Produtores rurais vinculados à Associação Clube Amigos da Terra (CAT Sorriso) receberão cerca de R$ 6 milhões em bonificações pela comercialização de créditos de soja sustentável da safra 2024/2025. O montante é resultado da certificação internacional RTRS (Round Table on Responsible Soy), que valida propriedades que cumprem rigorosos critérios ambientais, sociais e de gestão econômica.
O mercado de créditos de soja
O sistema funciona de forma direta: cada tonelada de soja produzida sob as normas da RTRS gera um crédito de sustentabilidade. Na última safra, os associados do CAT Sorriso produziram 686 mil toneladas de soja responsável. Esses créditos foram adquiridos por empresas globais, com destaque para compradores da Holanda e da Argentina, interessados em garantir cadeias de suprimentos livres de desmatamento e com responsabilidade social.
Para obter o selo, o produtor deve atender a 108 exigências, que incluem:
- Rastreabilidade total da produção;
- Preservação de áreas sensíveis e respeito à legislação ambiental;
- Uso responsável de defensivos e insumos;
- Condições de trabalho dignas e relacionamento com a comunidade local.
Investimento no bem-estar do trabalhador
Mais do que um incremento financeiro, o bônus tem sido revertido em melhorias estruturais nas propriedades.

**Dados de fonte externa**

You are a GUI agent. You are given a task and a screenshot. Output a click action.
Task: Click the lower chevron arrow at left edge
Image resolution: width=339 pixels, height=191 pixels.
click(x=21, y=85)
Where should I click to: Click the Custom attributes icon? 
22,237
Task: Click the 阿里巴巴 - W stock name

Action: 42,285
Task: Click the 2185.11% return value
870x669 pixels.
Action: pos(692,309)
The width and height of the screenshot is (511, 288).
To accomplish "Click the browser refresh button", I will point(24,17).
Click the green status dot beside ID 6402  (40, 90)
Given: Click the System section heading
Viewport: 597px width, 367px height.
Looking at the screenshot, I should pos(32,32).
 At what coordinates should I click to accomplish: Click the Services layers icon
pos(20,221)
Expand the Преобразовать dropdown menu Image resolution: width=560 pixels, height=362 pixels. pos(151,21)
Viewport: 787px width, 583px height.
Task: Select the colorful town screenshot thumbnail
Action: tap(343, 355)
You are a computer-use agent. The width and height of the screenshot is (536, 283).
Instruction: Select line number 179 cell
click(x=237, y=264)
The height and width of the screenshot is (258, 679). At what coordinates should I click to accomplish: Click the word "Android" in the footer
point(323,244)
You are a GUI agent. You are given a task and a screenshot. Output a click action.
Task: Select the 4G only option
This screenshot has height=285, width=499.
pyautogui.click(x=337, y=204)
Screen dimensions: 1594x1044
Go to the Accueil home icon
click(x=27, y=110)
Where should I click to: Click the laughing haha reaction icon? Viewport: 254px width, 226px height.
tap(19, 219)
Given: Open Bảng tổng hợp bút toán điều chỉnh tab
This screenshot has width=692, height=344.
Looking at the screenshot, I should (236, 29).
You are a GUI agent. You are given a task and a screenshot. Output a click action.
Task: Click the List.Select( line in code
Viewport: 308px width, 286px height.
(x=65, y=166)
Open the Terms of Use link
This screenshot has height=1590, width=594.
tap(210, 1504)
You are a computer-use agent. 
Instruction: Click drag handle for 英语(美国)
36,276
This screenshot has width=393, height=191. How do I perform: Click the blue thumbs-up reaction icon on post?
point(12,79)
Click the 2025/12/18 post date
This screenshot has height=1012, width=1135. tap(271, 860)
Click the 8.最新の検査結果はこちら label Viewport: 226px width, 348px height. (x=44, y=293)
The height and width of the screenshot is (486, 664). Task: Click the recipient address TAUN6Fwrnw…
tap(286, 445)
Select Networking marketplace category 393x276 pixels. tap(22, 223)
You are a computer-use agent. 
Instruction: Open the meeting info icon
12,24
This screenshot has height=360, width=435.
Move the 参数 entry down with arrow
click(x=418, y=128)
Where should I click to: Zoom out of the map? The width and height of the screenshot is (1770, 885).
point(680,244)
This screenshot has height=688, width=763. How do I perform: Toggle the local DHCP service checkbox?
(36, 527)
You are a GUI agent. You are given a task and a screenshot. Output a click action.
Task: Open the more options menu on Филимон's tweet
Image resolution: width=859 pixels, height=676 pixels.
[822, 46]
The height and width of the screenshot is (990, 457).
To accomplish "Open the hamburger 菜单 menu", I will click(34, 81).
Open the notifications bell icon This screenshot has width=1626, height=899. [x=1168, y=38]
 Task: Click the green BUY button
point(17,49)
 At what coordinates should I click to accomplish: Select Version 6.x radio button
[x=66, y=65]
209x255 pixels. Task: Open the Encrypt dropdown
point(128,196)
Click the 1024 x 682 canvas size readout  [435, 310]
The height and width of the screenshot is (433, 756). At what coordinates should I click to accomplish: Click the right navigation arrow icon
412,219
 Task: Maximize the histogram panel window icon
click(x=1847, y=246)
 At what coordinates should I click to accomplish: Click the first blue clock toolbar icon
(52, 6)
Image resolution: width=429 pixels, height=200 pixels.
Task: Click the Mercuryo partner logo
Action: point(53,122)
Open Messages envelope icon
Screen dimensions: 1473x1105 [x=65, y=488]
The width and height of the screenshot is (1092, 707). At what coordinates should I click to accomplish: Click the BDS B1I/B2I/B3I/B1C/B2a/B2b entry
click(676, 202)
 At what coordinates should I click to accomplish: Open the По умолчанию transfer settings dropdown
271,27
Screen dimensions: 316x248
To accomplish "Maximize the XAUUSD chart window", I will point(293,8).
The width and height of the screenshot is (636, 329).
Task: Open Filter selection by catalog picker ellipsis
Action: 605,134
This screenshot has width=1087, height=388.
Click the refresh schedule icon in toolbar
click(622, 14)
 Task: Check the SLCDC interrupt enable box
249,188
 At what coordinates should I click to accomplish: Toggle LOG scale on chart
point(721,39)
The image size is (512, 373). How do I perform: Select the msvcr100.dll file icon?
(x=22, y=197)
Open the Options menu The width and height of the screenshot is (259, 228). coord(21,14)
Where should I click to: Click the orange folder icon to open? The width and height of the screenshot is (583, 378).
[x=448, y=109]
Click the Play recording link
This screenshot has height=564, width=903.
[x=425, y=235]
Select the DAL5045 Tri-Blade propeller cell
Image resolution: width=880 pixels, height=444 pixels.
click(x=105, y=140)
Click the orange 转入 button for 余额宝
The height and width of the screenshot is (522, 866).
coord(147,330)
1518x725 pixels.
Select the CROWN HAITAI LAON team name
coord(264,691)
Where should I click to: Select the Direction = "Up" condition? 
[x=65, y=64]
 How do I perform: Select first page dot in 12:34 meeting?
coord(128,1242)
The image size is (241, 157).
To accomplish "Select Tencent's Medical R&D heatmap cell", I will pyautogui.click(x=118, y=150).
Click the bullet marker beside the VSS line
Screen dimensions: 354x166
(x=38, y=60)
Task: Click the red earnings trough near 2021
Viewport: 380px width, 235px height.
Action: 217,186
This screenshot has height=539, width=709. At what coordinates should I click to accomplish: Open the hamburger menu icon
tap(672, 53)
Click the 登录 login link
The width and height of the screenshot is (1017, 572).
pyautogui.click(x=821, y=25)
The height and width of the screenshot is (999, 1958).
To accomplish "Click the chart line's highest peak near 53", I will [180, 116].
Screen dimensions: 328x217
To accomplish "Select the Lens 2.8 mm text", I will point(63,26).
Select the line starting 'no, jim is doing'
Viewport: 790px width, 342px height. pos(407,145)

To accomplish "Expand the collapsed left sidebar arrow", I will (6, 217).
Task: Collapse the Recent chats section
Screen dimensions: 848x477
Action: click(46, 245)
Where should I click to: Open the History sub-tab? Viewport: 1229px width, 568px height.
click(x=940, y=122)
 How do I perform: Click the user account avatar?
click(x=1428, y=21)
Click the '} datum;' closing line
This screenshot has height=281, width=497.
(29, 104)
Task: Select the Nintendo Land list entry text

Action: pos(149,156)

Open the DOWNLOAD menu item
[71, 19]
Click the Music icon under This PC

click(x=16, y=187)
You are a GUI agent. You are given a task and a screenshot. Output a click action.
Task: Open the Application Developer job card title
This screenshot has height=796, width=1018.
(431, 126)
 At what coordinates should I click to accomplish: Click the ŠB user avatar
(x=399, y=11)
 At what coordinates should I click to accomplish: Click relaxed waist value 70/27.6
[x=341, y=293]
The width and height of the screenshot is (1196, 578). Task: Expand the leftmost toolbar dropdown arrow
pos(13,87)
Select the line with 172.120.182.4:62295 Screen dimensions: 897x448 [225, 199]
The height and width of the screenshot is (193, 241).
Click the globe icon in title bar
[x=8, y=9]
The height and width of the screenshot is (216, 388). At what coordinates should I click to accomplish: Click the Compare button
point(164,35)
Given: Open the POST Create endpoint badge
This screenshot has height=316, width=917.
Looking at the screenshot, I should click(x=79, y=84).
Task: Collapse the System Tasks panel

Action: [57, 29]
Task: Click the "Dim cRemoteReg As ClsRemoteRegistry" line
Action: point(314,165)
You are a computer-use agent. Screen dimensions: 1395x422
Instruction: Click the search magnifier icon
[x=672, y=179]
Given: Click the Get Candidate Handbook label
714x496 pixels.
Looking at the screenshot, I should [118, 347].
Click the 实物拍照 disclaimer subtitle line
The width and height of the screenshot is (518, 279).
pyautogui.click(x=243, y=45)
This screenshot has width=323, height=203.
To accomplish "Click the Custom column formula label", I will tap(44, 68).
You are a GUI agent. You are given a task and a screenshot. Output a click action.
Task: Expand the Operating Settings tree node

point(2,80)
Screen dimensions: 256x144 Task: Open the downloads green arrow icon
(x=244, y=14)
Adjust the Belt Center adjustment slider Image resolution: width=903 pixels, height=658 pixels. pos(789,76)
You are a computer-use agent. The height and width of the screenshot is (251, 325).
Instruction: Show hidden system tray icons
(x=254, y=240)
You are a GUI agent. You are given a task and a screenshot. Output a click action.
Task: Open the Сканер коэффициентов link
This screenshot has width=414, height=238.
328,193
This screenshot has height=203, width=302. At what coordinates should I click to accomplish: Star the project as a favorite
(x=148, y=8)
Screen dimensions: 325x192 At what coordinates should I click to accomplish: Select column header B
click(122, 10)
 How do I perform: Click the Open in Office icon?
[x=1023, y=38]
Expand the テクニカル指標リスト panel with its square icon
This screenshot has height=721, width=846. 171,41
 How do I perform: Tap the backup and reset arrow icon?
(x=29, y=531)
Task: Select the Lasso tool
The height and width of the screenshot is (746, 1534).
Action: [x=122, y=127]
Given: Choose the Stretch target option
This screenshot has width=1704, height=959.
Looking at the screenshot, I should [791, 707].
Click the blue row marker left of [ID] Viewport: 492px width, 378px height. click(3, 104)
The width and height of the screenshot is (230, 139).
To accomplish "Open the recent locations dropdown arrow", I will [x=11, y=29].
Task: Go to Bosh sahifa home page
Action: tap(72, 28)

Nas fazendas São José (Sorriso) e Buriti (Peixoto de Azevedo), a produtora Geisa Carvalho Riedi explica que os recursos já possuem destino certo: a modernização de alojamentos, cantinas e a aquisição de novos uniformes e equipamentos para os colaboradores.
“A certificação gera confiança, do colaborador ao comprador. Para os funcionários, representa a segurança de um ambiente de trabalho alinhado à legislação e focado no bem-estar”, destaca Geisa, que é certificada desde 2022.
Salto na certificação e agricultura regenerativa
Em uma década, o número de fazendas certificadas pelo CAT Sorriso saltou de 9 para 53, um crescimento sustentado por consultoria técnica e suporte na organização documental e comercial. De acordo com a associação, todas essas propriedades adotam hoje práticas de agricultura regenerativa.
O foco dessas fazendas inclui o plantio direto e sistemas que favorecem a saúde do solo e a retenção de água. Essas técnicas, além de aumentarem a produtividade, transformam as lavouras em aliadas contra as mudanças climáticas por meio do sequestro de carbono.
“Nossos associados mostram que é possível produzir em diferentes escalas com respeito ao meio ambiente e às normas brasileiras”, afirma a presidente do CAT Sorriso, Márcia Becker Paiva.
A expectativa da entidade é que o modelo de “soja responsável” continue atraindo novos produtores, consolidando Mato Grosso como referência em agricultura de baixo carbono no cenário internacional.